GIVEN PROBLEM: List every line of the items below that contains the string "Task".

DATA SHOWN:
<<<<
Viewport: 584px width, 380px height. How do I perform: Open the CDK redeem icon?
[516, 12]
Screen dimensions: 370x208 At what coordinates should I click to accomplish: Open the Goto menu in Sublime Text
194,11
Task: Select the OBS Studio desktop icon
>>>>
<<<<
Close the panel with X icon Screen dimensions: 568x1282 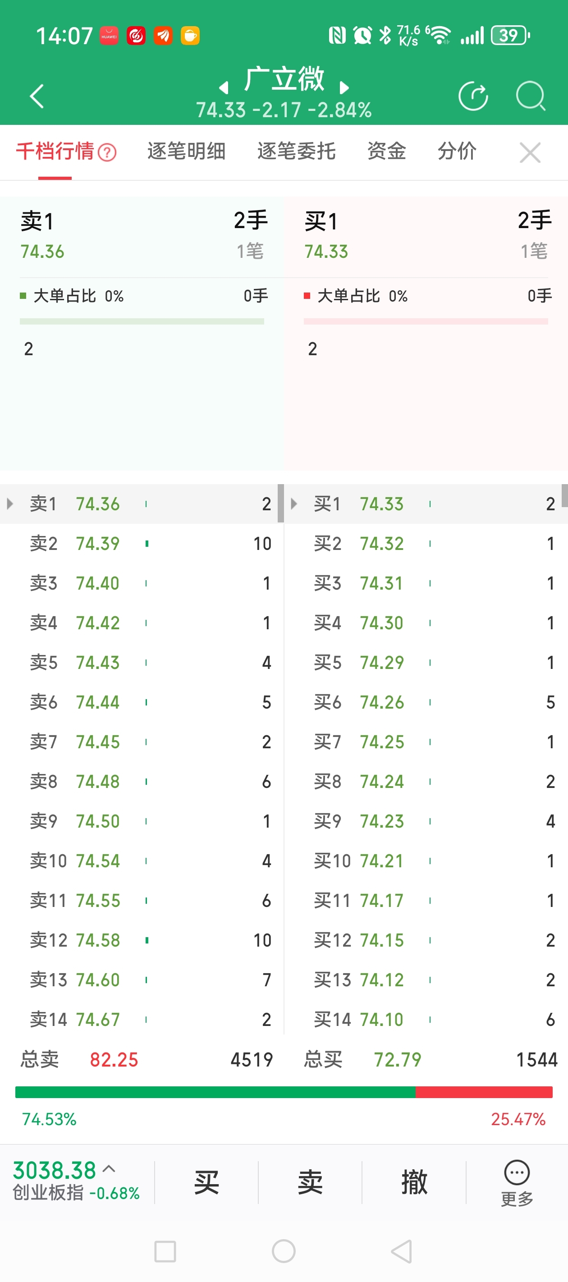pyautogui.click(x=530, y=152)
>>>>
<<<<
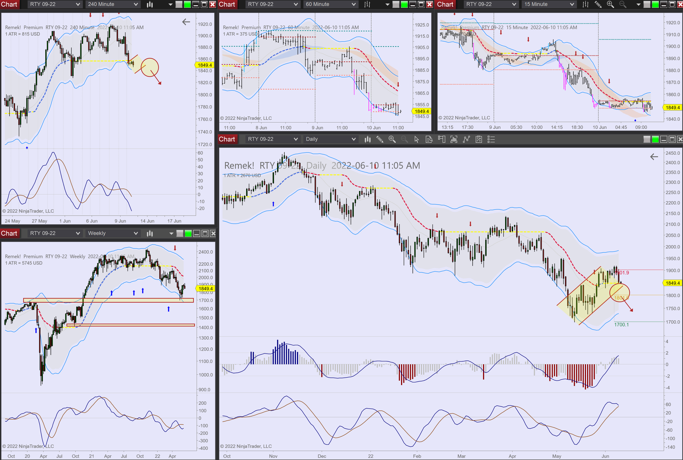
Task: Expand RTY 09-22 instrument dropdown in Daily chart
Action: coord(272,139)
>>>>
RESULT:
Task: Select the OBS Studio desktop icon
Task: Expand RTY 09-22 instrument dropdown in Daily chart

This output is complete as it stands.